3. Grant to the reporting person of options to buy 100,000 shares of common stock pursuant to the Hudson City Bancorp, Inc. 2006 Stock Incentive Plan, which the stockholders approved at the Annual Meeting of Stockholders of Hudson City Bancorp, Inc. held on June 8, 2006, effective July 21, 2006. 60,000 of such options vested and became exercisable by the reporting person on July 21, 2009. The remaining 40,000 options will vest and become exercisable by the reporting person on July 21, 2011.
4. Shares are held in the reporting person's account in the Hudson City Savings Bank Profit Incentive Bonus Plan.
5. The reported transaction represents shares withheld by the issuer to satisfy payroll tax withholding obligations of the reporting person upon vesting of common stock pursuant to Hudson City Bancorp, Inc.'s 2006 Plan.
Remarks:
On 1/23/09 the reporting person received a grant of Performance Stock Options to purchase 45,000 shares of common stock at a price per share of $12.03. These options have a 10-yr term ending 1/22/19 (or earlier in certain circumstances) & become exercisable provided the reporting person remains in continuous service through such date & certain corp. measures tied to return on equity & diluted earnings per share are satisfied on or prior to 1/23/12. On 1/25/08, the reporting person received a grant of Performance Stock Options to purchase 50,000 shares of common stock at a price per share of $15.69. These options have a 10-yr term ending 1/24/18 (or earlier in certain circumstances) & become exercisable on 1/25/11, provided that the reporting person remains in continuous service through such date & certain corp. performance measures tied to return on equity & diluted earnings per share have been satisfied.
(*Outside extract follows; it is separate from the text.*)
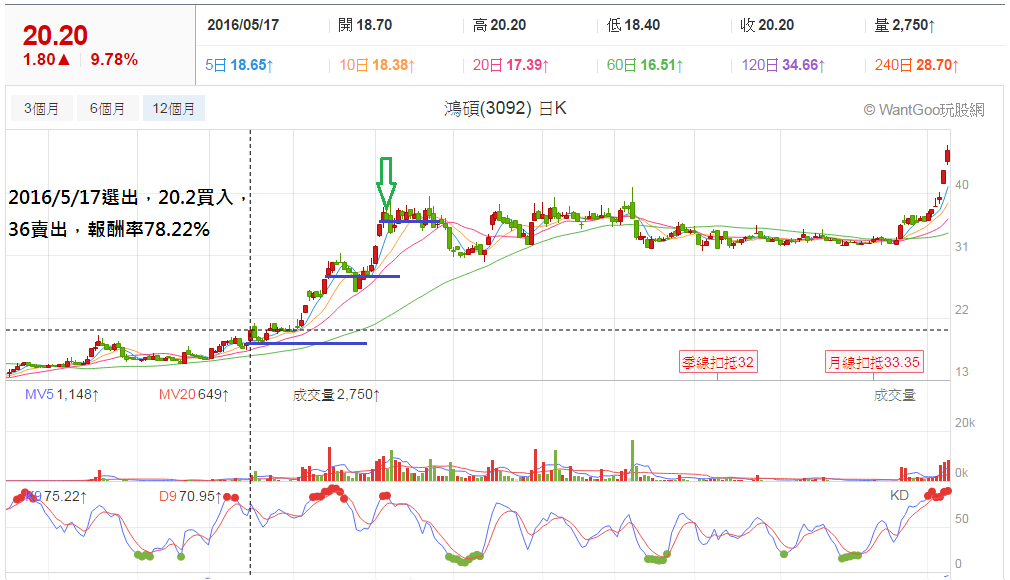Click the 月線扣抵33.35 marker label
This screenshot has width=1010, height=580.
pos(874,362)
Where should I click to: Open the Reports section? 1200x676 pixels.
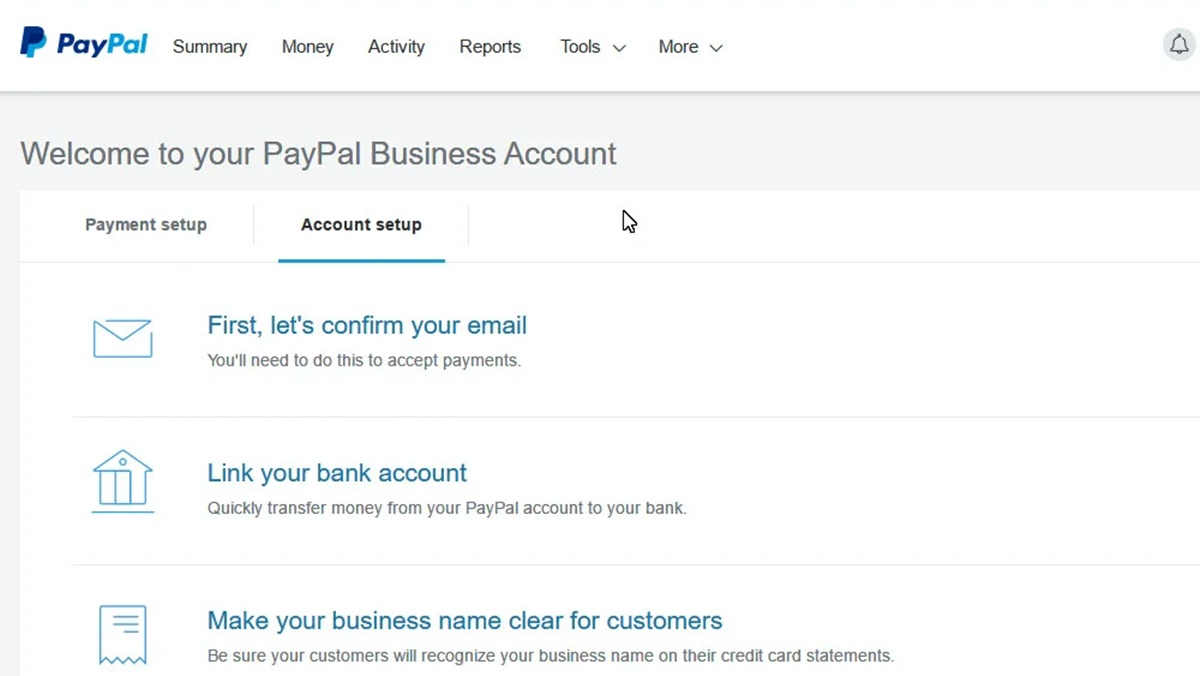point(490,47)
Under applicable SEC regulations, these option grants are reportable in Table Il of Form 4 only if and when the performance conditions have been satisfied.
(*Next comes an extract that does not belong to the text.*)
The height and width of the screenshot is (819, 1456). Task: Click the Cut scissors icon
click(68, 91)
Veronica A. Olszewski, Attorny-in-Fact 01/26/2010
** Signature of Reporting Person Date
Reminder: Report on a separate line for each class of securities beneficially owned directly or indirectly.
* If the form is filed by more than one reporting person, see Instruction 4 (b)(v).
** Intentional misstatements or omissions of facts constitute Federal Criminal Violations See 18 U.S.C. 1001 and 15 U.S.C. 78ff(a).